In order to observe misclassified examples we have chosen 2 random instances as below:

1. `['High' 'Yes' 'Travel_Frequently' 'Mid' 'Sales' 'Low' 'High'
 'Life Sciences' 'High' 'Mid' 'Male' 'High' 'High' 'Low' 'Sales Executive'
 'High' 'Divorced' 'Low' 'Mid' 'High' 'Y' 'No' 'Low' 'Low' 'High' 'High'
 'High' 'Low' 'Mid' 'High' 'Low' 'Low' 'Low' 'Low']
Expected output: Yes
Predicted output: No`

For the example above the predicted output was no but it should have been yes. The rule we have derived and used for this specific instance is:

`rule:(OverTime = No) ^ (JobRole = Sales Executive) ^ (StockOptionLevel = High) ^ (JobLevel = Low) -> No`

As you can see, even though we have 30+ columns in our dataset our rule for this instance is a combination of four columns. Our rule was not complex enough to classify this instance correctly. We believe that it is because of the number of examples which has features above as ((OverTime = No) ^ (JobRole = Sales Executive) ^ (StockOptionLevel = High) ^ (JobLevel = Low)). As we mentioned, if there were more diverse samples with these features, our model would be able to make more complex decisions and classify this sample correctly.


2. `['Mid' 'Yes' 'Travel_Frequently' 'Mid' 'Research & Development' 'High'
 'High' 'Medical' 'High' 'Low' 'Female' 'Mid' 'Mid' 'Low'
 'Research Scientist' 'High' 'Single' 'Low' 'Low' 'Low' 'Y' 'No' 'High'
 'High' 'Mid' 'High' 'Low' 'Mid' 'High' 'High' 'Low' 'Mid' 'Low' 'Mid']
Expected output: Yes
Predicted output: No`


`rule :(OverTime = No) ^ (JobRole = Research Scientist) ^ (StockOptionLevel = Low) ^ (EducationField = Medical) ^ (Age = Mid) -> No`

As we have mentioned above the problem goes for this instance as well. We have 34 features and this rule classifies our example using only 6 rules. If we had more complex examples which comply with the specific rule above our model would be more successful.

SOURCE DATA:
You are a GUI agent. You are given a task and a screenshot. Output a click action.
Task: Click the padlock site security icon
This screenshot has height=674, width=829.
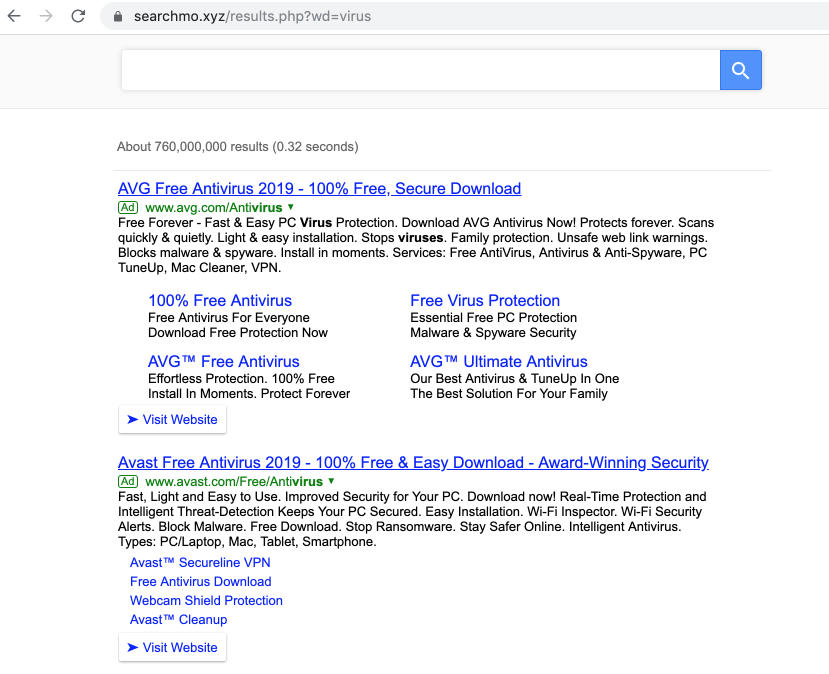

WHAT THE EXERCISE ASKS:
In the passage on misclassified examples, how many columns does the rule for the first instance combine?

TASK ANSWER:
Four columns.